[Stored data entries]
────────────────

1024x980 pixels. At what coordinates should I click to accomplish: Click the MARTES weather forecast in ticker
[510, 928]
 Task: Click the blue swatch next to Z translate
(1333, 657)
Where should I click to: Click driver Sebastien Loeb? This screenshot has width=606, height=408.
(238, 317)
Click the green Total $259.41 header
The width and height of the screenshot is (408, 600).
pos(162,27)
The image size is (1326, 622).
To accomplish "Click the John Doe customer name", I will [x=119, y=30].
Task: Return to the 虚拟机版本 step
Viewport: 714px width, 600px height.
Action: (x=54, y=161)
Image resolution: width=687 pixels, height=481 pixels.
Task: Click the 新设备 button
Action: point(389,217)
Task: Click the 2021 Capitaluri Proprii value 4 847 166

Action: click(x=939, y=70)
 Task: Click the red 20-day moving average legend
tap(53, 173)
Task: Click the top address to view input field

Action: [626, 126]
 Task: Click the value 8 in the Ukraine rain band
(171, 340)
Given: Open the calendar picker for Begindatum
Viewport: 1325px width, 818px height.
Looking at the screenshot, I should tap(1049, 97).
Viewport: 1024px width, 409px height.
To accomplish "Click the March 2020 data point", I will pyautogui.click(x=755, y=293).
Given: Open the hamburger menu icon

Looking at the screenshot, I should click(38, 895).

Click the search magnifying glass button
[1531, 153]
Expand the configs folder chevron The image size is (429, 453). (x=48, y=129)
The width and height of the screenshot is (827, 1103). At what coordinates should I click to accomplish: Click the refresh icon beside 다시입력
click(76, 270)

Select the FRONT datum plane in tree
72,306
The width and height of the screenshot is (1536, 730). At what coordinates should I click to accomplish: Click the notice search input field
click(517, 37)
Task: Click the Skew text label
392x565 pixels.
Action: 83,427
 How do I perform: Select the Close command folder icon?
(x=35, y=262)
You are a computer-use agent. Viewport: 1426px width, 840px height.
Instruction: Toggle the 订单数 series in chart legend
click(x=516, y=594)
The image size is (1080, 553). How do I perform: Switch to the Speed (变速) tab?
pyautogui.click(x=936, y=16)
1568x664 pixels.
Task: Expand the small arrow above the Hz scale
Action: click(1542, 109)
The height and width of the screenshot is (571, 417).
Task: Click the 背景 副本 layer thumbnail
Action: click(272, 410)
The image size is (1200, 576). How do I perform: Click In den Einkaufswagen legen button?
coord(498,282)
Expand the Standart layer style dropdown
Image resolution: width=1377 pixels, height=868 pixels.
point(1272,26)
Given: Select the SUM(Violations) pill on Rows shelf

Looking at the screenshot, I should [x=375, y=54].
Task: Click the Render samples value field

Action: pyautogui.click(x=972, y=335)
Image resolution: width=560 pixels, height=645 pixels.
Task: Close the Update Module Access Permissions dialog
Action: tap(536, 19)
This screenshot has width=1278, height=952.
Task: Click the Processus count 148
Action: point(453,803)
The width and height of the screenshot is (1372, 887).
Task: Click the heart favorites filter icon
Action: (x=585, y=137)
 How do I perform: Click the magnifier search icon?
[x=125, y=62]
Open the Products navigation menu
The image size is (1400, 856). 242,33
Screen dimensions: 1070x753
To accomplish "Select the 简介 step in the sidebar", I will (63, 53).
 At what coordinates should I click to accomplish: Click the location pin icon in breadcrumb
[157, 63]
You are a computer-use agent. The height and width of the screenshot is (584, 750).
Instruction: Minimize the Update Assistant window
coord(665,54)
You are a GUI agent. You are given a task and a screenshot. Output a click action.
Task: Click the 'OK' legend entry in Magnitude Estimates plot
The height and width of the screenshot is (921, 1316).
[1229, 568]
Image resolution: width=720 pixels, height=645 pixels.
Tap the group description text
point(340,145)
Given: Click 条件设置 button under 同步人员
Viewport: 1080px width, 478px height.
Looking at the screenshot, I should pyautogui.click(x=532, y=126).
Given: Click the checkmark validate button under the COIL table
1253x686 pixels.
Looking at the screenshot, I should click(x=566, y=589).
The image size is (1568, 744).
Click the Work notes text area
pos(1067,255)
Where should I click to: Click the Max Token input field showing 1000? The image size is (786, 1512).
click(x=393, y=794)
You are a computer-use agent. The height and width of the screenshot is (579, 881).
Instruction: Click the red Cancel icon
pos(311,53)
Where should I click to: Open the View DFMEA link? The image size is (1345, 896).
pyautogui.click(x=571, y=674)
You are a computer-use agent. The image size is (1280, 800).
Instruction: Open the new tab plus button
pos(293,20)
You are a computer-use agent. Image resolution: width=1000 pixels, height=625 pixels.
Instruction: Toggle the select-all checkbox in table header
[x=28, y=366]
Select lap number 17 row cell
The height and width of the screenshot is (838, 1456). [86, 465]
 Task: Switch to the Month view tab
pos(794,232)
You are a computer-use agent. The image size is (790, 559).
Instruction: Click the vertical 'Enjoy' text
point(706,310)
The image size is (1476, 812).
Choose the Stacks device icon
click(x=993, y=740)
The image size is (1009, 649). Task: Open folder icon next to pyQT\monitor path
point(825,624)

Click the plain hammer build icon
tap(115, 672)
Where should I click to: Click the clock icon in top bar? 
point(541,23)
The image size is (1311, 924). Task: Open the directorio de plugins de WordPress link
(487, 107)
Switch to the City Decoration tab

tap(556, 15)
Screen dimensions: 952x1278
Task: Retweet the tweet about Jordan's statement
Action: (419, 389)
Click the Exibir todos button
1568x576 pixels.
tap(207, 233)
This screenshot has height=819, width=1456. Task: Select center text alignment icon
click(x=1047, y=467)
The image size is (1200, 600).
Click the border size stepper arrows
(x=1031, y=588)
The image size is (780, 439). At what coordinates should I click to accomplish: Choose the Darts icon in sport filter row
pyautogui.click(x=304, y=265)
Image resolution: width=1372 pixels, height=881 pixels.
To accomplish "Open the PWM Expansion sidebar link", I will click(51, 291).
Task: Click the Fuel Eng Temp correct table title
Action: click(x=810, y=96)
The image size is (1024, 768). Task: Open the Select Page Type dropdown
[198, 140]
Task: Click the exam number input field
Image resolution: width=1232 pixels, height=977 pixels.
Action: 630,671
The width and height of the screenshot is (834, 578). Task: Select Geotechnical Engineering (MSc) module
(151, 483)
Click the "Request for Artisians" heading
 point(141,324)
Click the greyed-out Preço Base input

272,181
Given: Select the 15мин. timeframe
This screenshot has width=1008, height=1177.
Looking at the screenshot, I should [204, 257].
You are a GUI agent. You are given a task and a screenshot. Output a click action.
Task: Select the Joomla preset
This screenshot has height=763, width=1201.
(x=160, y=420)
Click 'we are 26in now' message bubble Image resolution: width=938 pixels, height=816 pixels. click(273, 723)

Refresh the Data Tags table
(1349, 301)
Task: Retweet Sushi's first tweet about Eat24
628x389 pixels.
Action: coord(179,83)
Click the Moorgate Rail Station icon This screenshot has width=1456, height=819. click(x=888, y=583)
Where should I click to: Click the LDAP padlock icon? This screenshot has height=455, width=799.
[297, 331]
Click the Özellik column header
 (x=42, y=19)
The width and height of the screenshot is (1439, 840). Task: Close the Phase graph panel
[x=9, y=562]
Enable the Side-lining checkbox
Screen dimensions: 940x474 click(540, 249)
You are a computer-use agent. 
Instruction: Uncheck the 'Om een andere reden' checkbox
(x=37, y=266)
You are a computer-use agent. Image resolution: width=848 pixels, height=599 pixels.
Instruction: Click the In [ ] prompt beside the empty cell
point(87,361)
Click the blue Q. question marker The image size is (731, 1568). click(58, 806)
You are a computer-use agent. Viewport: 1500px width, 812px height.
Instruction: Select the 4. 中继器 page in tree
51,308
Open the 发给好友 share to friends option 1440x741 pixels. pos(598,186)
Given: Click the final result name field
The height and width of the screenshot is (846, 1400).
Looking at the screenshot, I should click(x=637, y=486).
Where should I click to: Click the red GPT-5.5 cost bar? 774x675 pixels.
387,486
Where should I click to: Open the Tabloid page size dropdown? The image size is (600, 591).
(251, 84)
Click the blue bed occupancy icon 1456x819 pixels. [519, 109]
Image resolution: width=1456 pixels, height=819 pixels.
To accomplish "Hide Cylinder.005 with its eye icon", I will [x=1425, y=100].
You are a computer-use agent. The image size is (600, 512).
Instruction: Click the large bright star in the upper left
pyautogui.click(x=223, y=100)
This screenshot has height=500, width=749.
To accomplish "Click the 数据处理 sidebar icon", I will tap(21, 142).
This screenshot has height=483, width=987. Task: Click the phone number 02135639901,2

────────────────

Goal: Identify and copy out every line in the rows above that has the word "Choose" in it.

Finished task:
Choose the Stacks device icon
The image size is (780, 439). At what coordinates should I click to accomplish: Choose the Darts icon in sport filter row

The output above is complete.